> **Assignment**
Count the lines in the entries that contain "agent". Say the number and nothing more.

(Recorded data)
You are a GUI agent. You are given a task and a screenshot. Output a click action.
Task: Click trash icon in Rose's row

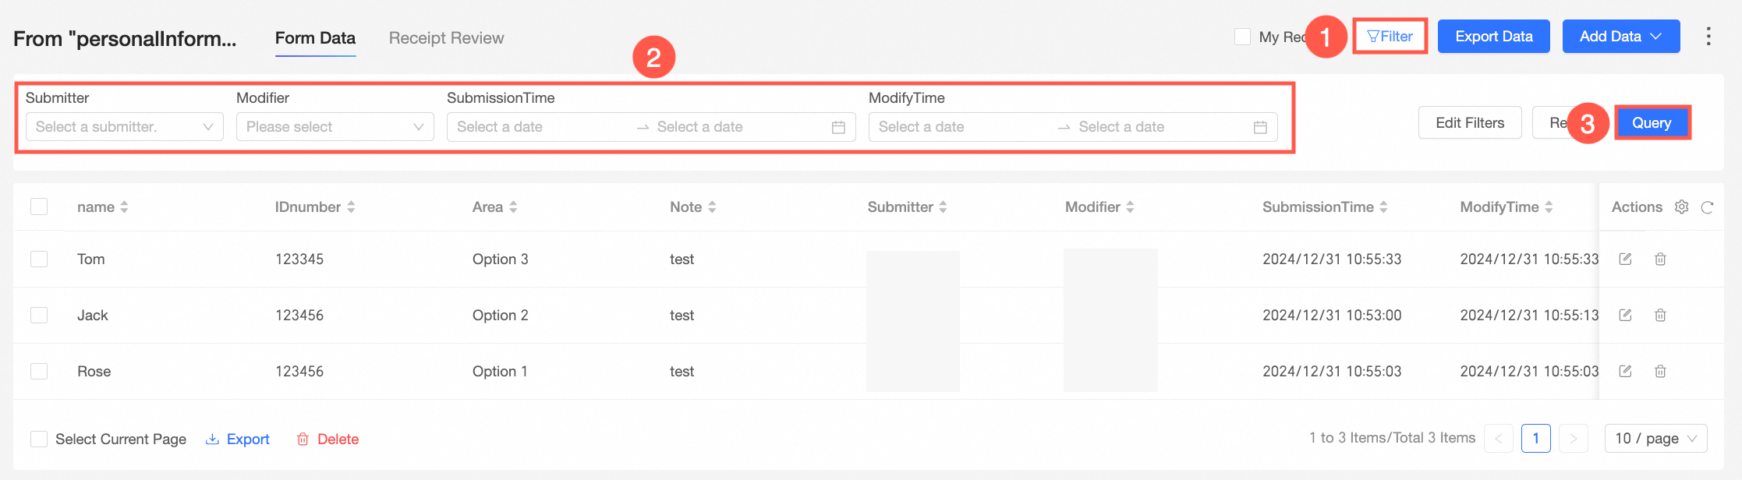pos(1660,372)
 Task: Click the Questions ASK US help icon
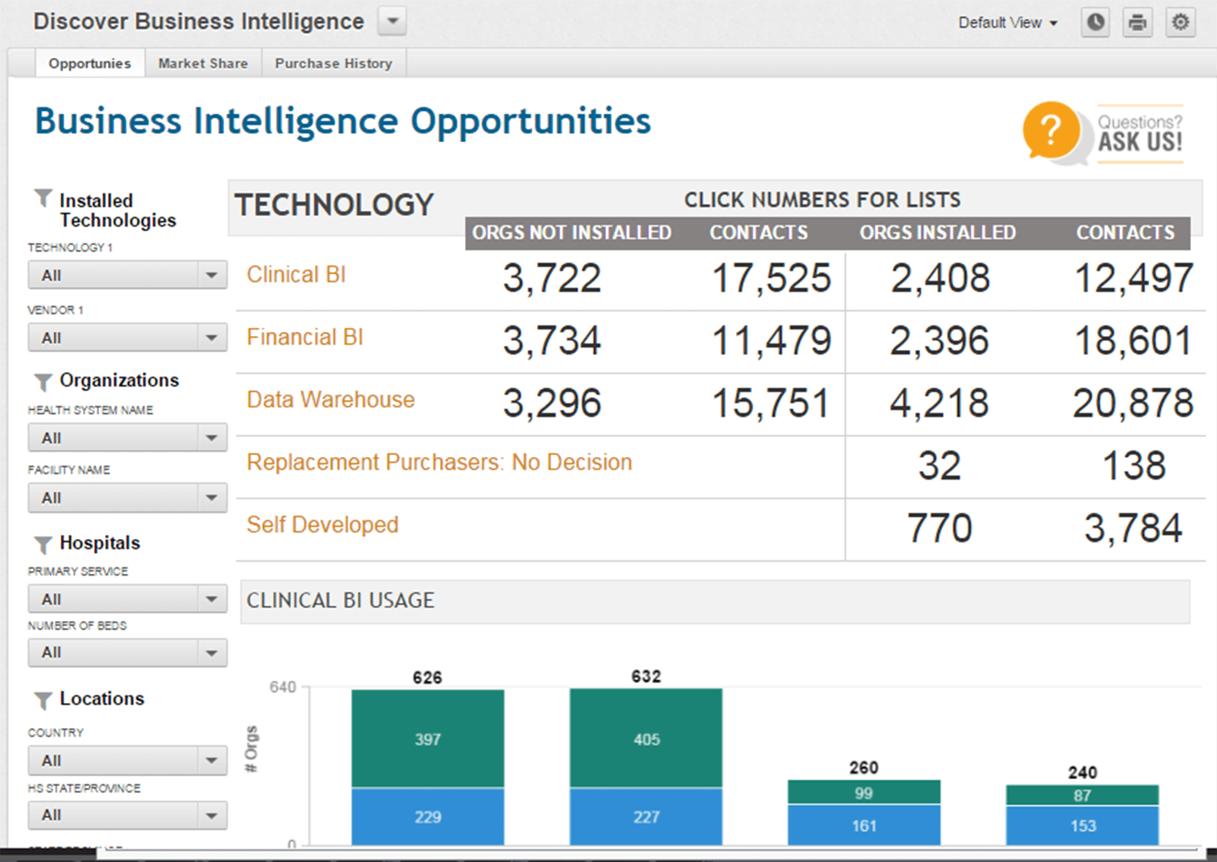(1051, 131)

==

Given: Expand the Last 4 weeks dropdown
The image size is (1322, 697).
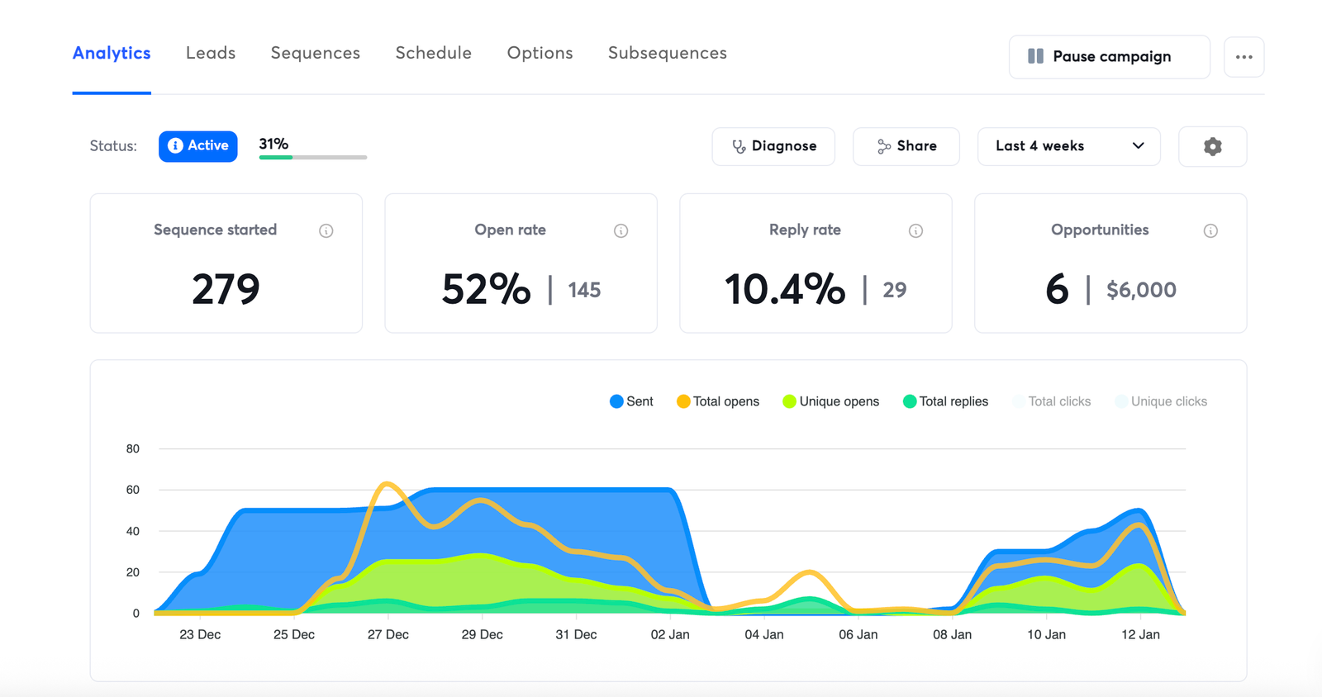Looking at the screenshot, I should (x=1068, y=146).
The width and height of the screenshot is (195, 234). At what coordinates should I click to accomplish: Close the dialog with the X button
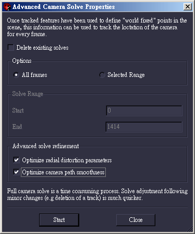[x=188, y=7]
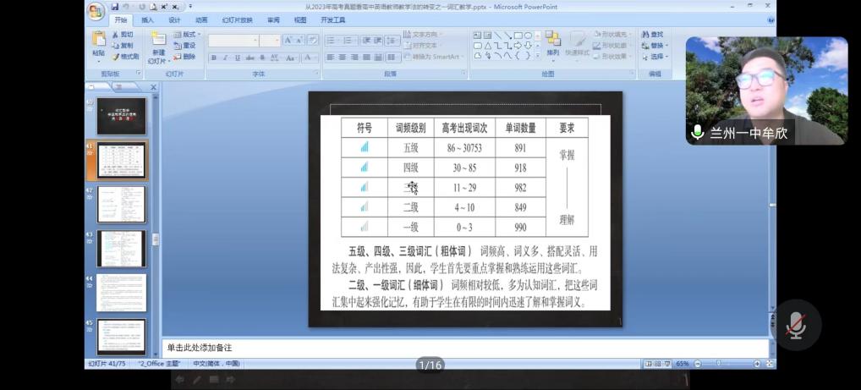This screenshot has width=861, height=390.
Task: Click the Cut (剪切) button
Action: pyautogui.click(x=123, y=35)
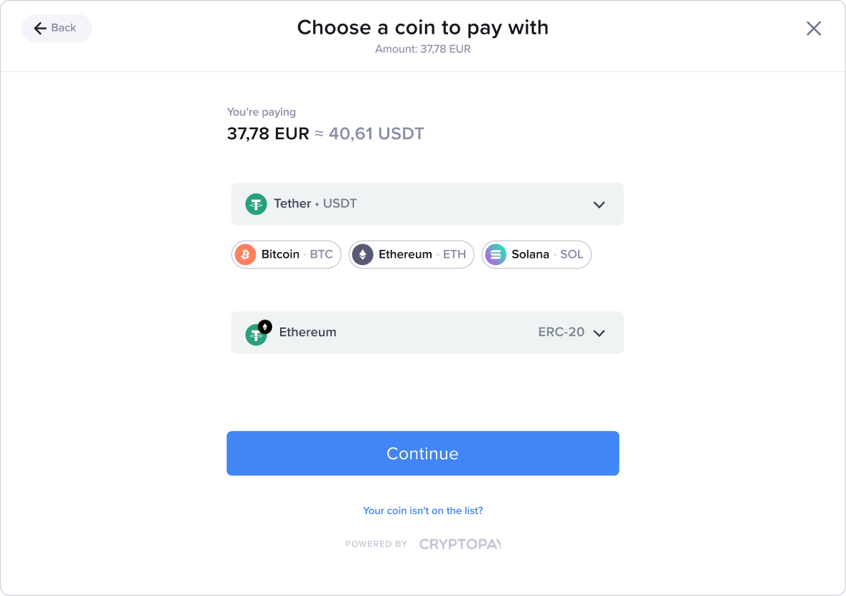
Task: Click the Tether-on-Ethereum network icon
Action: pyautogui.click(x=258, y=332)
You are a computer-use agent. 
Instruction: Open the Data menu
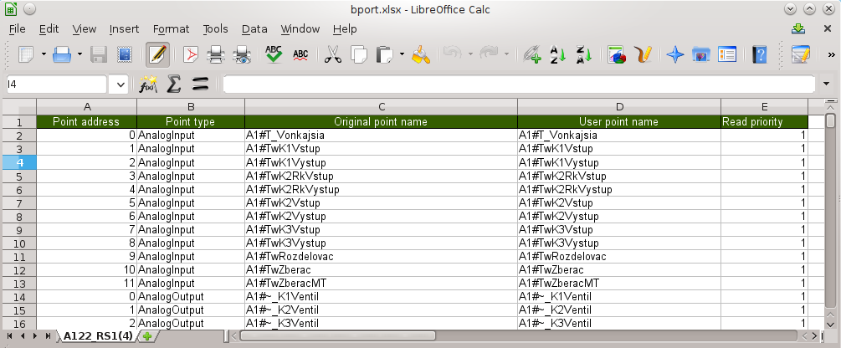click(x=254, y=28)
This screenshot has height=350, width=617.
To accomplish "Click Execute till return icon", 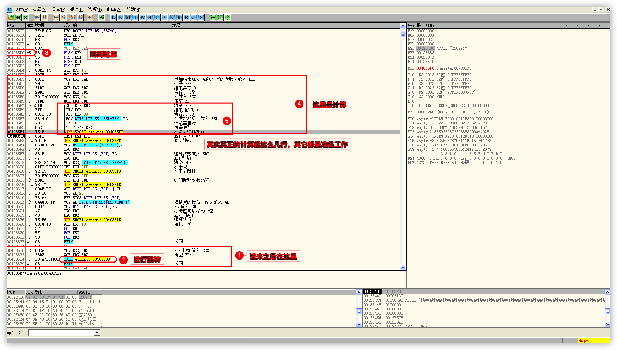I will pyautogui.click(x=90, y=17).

> **Result of the task**
2